Mubarak et al. (2020) utilized EDM to predict the
dropout of students studying online at the Open
University, UK. They employed data mining
algorithms such as SVM, random forest, and
decision trees to develop the early prediction
model. The study's results indicated that the
likelihood of a student dropping out of an online
course decreased as their participation in course
activities increased. The study also indicated that
the study models were 82 percent accurate in
predicting the chance of students dropping out
during the second week of the online course.
Singh & Alhulail (2022) conducted a study on
dropout of students in teacher-training colleges
in Ethiopia. The authors employed a four-step
logistic regression approach to predict the critical
determinants of students dropout in the context
of the least-developed country (Ethiopia). The
study found that academic variables, such as
academic performance and higher education
aspirations, have a crucial role in affecting
student dropout rates. The study found that
cultural influences, family education level, and
economic considerations did not significantly
affect dropout decisions in Ethiopian teacher
training colleges.
Hashim et al. (2024) did an empirical study to
evaluate the factors influencing student dropout
rates in Malaysia. They analyzed a database of
over 100,000 students to identify the dropout
determinants. The study indicated that academic
characteristics, students' gender, and family
financial level influence student dropout rates.

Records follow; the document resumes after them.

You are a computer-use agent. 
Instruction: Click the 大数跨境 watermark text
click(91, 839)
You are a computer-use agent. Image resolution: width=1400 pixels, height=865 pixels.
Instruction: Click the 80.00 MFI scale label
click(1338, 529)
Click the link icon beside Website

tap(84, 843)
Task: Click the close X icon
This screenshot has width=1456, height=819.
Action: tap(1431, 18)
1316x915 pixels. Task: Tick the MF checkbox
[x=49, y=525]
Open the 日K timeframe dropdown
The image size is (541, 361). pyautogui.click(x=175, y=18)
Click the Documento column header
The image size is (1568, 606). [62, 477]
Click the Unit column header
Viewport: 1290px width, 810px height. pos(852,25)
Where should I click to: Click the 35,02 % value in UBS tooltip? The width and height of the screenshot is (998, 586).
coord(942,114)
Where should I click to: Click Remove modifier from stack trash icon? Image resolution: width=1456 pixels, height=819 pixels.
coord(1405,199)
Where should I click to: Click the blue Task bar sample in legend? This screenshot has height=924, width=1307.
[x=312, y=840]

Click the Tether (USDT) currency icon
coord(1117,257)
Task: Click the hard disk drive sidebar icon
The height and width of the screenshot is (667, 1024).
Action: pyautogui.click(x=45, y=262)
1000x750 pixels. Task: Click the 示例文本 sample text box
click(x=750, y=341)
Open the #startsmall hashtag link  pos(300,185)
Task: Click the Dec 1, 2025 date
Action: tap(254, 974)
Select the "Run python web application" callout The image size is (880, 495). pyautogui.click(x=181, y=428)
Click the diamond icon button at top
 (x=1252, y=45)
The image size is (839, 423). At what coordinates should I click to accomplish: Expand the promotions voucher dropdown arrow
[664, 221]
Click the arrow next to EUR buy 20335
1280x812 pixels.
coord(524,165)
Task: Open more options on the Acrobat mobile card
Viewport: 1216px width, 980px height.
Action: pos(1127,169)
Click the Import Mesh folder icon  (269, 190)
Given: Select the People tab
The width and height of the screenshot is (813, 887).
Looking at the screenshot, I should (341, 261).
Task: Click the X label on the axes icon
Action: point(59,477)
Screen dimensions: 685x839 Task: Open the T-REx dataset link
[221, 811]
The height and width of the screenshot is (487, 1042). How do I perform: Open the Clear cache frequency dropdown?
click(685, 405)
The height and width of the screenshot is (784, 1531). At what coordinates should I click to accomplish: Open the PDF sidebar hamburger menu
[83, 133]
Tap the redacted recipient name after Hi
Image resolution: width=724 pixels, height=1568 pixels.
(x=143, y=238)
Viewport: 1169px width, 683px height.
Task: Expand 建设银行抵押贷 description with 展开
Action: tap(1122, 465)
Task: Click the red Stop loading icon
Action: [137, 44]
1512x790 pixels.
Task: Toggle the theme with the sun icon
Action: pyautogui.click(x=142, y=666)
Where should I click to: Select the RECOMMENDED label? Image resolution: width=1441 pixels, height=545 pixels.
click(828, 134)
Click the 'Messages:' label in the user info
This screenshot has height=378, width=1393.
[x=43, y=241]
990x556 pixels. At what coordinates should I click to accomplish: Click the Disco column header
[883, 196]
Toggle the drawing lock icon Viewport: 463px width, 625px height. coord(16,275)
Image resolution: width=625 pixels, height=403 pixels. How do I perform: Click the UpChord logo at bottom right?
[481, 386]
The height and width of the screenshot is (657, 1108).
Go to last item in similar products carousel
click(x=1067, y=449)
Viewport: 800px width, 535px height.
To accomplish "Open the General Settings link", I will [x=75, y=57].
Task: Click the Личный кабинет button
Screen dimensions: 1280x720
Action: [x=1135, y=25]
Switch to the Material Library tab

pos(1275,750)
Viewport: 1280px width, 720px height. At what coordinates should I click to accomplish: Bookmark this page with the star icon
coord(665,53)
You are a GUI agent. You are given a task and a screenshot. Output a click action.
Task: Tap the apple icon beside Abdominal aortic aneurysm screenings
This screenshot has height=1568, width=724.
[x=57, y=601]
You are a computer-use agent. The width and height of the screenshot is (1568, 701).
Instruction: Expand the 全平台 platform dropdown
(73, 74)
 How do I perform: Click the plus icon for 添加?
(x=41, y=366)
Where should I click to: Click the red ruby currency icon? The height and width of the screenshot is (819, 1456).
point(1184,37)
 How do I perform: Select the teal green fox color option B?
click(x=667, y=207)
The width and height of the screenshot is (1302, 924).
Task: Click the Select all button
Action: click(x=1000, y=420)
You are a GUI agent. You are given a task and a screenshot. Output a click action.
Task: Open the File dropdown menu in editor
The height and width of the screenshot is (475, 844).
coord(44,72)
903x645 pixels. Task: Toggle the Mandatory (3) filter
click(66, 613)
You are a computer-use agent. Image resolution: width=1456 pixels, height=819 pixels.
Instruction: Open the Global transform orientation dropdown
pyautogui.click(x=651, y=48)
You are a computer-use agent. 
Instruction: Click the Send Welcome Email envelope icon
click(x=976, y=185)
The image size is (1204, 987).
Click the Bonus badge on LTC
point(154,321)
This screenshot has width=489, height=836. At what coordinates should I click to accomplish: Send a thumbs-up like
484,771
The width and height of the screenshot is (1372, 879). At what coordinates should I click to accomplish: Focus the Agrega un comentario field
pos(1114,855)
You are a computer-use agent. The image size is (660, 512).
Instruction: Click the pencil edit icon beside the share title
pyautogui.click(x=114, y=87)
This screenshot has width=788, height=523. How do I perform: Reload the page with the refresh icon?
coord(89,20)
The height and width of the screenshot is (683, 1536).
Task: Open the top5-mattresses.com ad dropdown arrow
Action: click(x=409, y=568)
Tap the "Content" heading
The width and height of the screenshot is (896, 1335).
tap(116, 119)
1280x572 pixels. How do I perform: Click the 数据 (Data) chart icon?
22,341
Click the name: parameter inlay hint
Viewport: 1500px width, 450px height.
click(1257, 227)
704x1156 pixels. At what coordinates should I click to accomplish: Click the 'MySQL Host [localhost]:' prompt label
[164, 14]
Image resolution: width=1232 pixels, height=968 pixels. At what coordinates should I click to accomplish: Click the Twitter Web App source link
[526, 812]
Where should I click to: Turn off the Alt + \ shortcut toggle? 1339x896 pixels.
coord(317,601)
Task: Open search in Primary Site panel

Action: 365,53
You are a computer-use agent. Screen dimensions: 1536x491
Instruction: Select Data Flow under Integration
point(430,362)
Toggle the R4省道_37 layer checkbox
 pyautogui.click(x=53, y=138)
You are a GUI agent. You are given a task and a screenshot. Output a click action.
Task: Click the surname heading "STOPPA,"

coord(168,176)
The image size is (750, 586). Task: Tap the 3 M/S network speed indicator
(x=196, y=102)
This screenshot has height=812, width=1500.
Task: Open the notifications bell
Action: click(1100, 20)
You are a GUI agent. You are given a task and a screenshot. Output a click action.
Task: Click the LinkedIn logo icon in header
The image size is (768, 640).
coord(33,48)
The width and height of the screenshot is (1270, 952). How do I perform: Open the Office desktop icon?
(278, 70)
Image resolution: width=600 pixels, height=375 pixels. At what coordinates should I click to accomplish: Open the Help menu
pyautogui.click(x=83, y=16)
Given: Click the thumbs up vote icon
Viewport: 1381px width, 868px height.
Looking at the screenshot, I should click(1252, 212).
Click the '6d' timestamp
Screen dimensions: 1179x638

The literature review reveals that individual,
institutional, academic, and economic factors
predict dropout of students. The individual factor
comprises students' age, gender, and parents'
education. The institutional factor comprises the
student's field of study and the type of course.
The academic factor encompasses students'
marks, GPA, CGPA, and attendance. The
economic factor encompasses family income and
the availability of a job for the student. The
current study aims to evaluate the impact of these
factors on the dropout rate of public health
masters’ students in Saudi Arabia.
The literature review indicates a lack of empirical
studies in Saudi Arabia that have applied dropout
factors identified in the literature, including
individual, institutional, academic, and economic
aspects. Further, the majority of dropout studies
utilizing EDM have been undertaken outside
Saudi Arabia. In addition, there is a dearth of
dropout research employing EDM on students of
public health, particularly at the master's level.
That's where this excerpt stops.